Y, aunque queremos aparentar y vivir con normalidad, aunque sea la nueva normalidad, no nos queda más remedio -por la cuenta que nos trae- que permanecer alerta y no bajar la guardia.

Y en esto que llegan las vacaciones. Menudo temita.

El miedo, la tristeza y la incertidumbre que vivimos durante los meses duros, de cifras terribles, de miles de enfermos y muertos, nos están pasando factura ahora.

También la convivencia estrecha, estrechísima, en la familia confinada: mi marido y mis dos hijos.

Esos seres a los que adoras pero que, en estos momentos, te gustaría ver por fotografía, disfrutando en otra playa a unos cuantos cientos de kilómetros. Aunque solo sea por volver a sentir el placer del reencuentro.

Se que se entiende, que no es que no nos queramos. Al contrario.

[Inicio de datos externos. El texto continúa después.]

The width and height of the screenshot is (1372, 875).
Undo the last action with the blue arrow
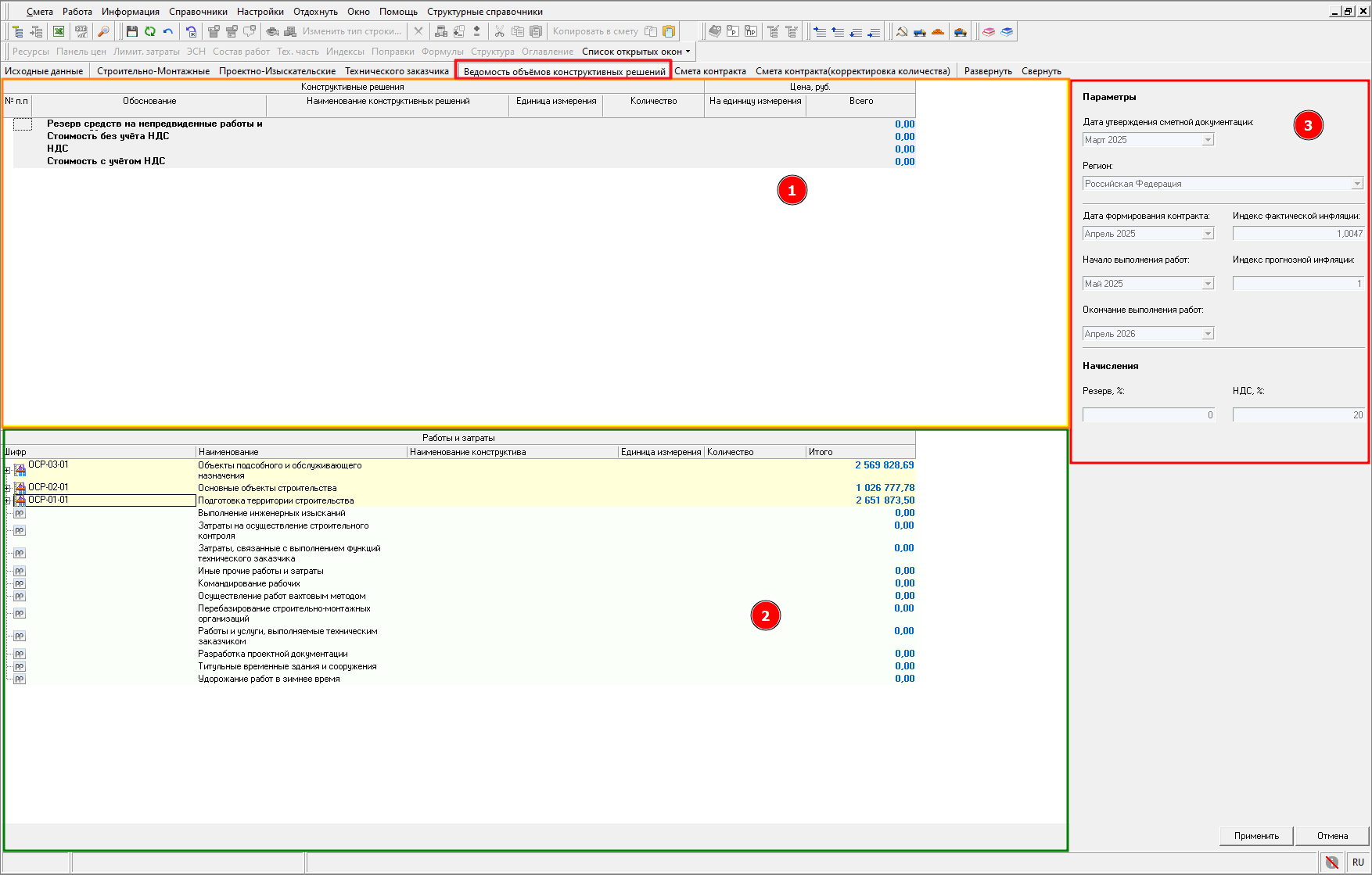click(x=167, y=31)
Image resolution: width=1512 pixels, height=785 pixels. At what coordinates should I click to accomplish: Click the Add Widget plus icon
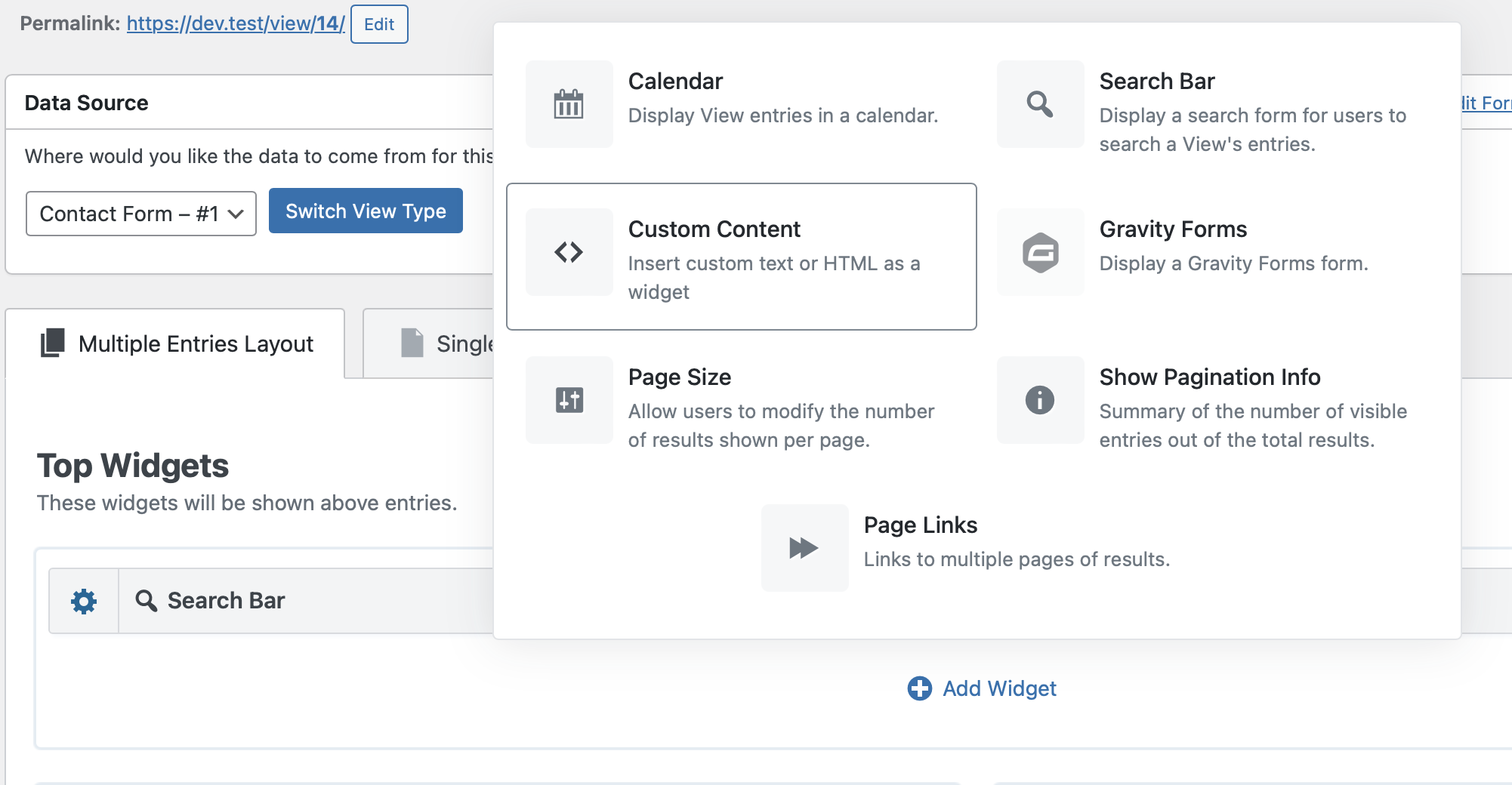pyautogui.click(x=919, y=688)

De ahí la necesidad de un hueco espacio temporal; de verles ser felices con una vida propia y compañías distintas; de que te cuenten cosas emocionantes que no hayan vivido solamente contigo…  pero que estén deseando contártelas.

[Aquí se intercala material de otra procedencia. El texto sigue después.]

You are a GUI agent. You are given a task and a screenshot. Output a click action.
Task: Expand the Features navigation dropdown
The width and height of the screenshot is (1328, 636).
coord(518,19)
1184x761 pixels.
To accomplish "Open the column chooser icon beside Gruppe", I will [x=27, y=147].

Los quince días que acabamos de pasar juntitos otra vez junto al mar han sido un bálsamo físico y mental para cada uno de nosotros. Y no niego que hayan supuesto para la familia un colchón de relax por el cambio de residencia, de aires y de rutinas…

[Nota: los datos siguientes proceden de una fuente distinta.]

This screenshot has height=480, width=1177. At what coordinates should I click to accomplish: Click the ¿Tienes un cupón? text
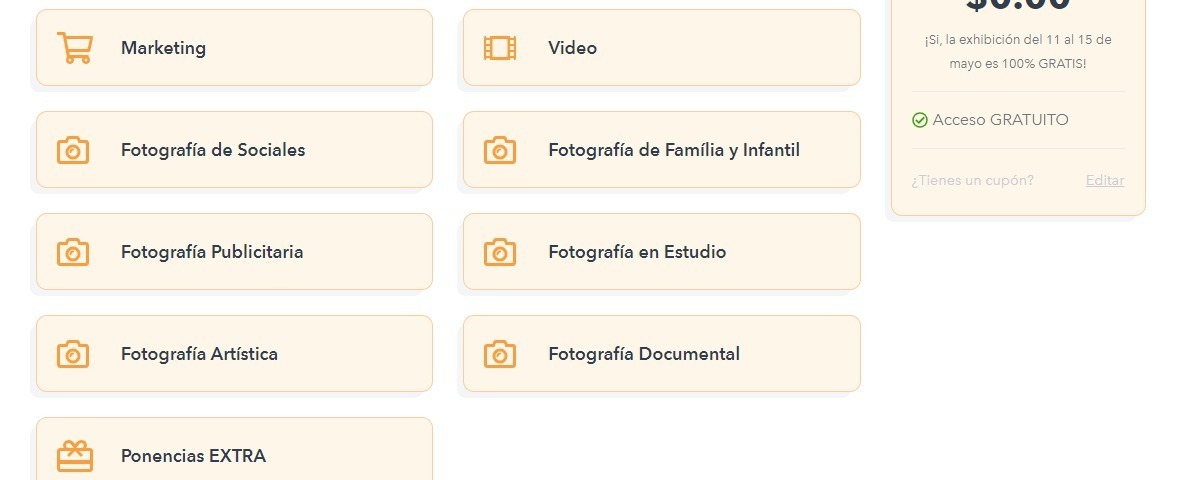pos(972,181)
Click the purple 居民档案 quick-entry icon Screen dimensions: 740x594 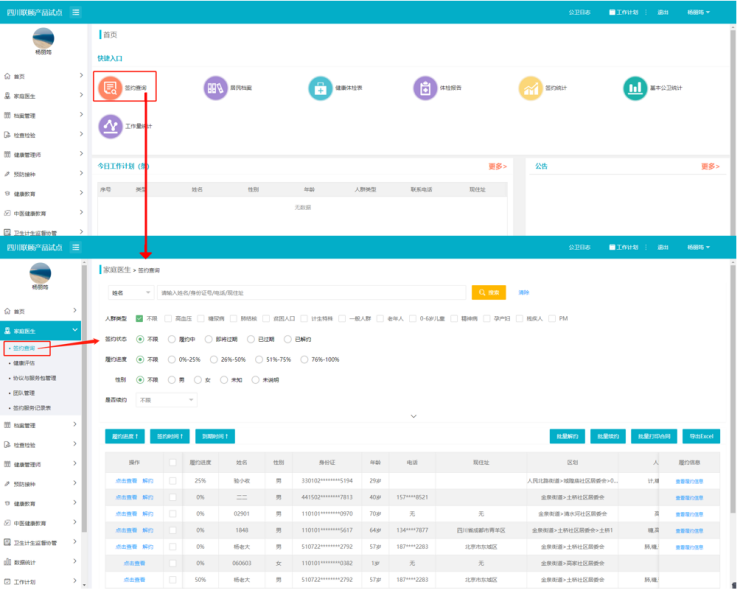point(215,88)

Pero también han sido días en los que ha dado la cara la saturación de los meses pasados. Nos ha costado un poquito “soportarnos” en nuestras peculiaridades y ha habido más de un tira y afloja multidireccional.

Pero he de decir que con comunicación –cuando se podía-, conversación –unas con mejor tono que otras- y con ganas –aunque flaquearan- ¡lo hemos conseguido!